### WHAT IS EXPECTED
Check each line of the data below for the string "computer", then state how many have it and nothing else.
[SOURCE DATA — start]
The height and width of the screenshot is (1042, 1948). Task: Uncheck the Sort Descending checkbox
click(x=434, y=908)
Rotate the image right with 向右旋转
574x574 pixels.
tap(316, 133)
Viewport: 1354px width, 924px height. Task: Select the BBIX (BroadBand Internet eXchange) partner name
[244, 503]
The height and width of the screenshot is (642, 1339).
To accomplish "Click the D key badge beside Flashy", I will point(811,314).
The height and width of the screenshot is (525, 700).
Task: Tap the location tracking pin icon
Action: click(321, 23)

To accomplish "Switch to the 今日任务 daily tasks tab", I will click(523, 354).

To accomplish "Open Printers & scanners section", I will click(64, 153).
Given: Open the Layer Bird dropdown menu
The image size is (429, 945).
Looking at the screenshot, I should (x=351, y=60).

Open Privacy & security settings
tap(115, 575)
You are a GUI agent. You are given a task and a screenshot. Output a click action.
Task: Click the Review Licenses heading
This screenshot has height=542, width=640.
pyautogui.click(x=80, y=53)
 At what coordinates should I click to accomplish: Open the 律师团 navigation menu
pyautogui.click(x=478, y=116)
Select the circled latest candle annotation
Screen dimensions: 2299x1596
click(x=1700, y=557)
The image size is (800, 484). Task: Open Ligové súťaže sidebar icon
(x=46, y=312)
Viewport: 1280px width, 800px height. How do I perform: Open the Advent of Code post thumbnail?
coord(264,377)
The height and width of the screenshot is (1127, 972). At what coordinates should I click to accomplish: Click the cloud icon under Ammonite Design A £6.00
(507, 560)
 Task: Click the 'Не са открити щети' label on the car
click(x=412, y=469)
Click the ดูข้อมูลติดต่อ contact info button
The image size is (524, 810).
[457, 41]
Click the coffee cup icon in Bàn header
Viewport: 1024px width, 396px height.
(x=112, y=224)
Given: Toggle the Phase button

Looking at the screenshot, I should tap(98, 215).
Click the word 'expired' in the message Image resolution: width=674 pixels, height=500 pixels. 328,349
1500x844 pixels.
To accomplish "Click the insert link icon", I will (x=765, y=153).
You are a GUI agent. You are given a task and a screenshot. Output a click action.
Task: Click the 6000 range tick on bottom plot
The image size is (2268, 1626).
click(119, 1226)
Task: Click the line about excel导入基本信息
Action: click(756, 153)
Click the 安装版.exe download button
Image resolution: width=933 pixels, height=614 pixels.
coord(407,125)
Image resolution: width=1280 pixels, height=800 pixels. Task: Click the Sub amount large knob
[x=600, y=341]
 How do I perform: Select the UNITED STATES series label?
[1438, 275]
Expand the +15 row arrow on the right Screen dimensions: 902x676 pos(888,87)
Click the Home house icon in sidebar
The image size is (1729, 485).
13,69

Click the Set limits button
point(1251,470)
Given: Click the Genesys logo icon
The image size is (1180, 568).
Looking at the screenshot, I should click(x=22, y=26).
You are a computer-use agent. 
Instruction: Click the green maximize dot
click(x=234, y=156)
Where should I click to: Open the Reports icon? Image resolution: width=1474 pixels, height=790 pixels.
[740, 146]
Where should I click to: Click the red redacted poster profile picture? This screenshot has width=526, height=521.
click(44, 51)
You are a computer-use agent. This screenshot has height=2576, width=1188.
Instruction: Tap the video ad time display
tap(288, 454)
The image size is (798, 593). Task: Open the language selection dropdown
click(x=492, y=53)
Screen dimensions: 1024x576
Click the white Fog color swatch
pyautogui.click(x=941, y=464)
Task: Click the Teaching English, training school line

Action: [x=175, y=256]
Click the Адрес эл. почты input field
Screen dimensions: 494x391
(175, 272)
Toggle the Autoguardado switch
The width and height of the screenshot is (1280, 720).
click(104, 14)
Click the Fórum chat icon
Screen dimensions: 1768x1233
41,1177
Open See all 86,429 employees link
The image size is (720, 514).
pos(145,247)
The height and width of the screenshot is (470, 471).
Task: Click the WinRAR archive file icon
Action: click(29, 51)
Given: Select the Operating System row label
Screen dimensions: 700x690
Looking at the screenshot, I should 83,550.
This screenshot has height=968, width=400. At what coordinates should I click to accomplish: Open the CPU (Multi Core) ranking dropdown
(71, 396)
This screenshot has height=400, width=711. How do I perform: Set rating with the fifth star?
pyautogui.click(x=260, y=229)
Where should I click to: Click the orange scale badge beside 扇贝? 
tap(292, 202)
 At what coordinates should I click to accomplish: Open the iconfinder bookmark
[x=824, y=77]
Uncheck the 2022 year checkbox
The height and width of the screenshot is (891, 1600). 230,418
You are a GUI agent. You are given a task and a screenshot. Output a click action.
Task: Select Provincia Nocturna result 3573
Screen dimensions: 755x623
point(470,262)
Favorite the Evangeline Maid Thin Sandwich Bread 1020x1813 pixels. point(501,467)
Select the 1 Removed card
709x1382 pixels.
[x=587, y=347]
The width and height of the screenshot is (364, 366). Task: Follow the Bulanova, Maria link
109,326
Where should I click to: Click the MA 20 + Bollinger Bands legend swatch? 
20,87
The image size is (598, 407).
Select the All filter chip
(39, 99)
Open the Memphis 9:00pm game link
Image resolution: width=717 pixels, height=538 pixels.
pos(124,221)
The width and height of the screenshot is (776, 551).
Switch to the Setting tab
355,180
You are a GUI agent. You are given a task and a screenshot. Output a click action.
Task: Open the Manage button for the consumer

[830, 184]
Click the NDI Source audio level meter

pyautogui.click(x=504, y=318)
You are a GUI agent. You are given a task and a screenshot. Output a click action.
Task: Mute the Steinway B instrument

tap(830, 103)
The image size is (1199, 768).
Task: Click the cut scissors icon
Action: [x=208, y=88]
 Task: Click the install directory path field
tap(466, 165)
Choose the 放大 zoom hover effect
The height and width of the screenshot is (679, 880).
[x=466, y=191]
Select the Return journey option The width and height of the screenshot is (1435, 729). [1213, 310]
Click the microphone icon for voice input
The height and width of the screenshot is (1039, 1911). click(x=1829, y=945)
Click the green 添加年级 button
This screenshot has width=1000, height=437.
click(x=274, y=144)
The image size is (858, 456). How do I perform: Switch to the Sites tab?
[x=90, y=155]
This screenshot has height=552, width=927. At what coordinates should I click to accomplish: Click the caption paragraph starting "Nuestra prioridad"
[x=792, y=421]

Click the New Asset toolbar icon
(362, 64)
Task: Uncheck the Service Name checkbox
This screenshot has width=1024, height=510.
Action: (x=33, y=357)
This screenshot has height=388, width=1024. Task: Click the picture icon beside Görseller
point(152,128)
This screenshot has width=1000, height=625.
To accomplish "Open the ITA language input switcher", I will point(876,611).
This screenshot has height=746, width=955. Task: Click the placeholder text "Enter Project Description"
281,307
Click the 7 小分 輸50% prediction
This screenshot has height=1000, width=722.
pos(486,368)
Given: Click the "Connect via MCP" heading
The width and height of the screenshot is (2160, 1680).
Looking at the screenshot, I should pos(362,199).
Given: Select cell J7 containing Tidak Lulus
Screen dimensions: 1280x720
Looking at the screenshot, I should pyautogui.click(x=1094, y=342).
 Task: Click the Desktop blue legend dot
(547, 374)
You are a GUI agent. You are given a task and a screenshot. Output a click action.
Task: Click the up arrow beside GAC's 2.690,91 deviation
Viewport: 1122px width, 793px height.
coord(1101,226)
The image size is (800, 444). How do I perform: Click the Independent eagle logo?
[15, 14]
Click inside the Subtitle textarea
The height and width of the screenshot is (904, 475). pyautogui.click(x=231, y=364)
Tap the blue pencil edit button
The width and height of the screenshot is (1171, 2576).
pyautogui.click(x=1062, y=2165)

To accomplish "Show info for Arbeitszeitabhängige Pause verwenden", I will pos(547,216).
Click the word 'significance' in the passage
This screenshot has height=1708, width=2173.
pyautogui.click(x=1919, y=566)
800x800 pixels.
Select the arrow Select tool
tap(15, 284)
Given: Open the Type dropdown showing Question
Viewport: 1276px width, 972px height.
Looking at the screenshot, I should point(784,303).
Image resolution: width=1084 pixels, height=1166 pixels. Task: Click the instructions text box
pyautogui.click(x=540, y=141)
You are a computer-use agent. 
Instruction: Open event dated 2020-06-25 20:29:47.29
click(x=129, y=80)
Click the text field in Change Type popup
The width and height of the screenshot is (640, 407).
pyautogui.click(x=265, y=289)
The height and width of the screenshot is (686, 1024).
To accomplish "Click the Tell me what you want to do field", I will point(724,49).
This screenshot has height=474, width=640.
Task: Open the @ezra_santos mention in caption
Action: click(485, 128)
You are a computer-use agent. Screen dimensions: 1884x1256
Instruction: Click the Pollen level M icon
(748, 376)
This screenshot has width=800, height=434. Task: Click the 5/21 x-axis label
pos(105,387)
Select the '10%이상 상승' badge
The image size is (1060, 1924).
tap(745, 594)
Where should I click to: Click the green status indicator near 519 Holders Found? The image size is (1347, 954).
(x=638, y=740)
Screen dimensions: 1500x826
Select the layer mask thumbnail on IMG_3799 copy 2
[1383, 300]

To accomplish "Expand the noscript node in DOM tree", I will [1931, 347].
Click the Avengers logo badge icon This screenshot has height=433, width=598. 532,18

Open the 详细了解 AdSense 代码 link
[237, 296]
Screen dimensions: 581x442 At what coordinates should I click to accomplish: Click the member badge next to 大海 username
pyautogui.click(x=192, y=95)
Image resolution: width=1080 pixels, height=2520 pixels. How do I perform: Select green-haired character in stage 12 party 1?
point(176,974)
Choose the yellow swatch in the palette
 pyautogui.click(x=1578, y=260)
[SOURCE DATA — finish]
### RESULT
4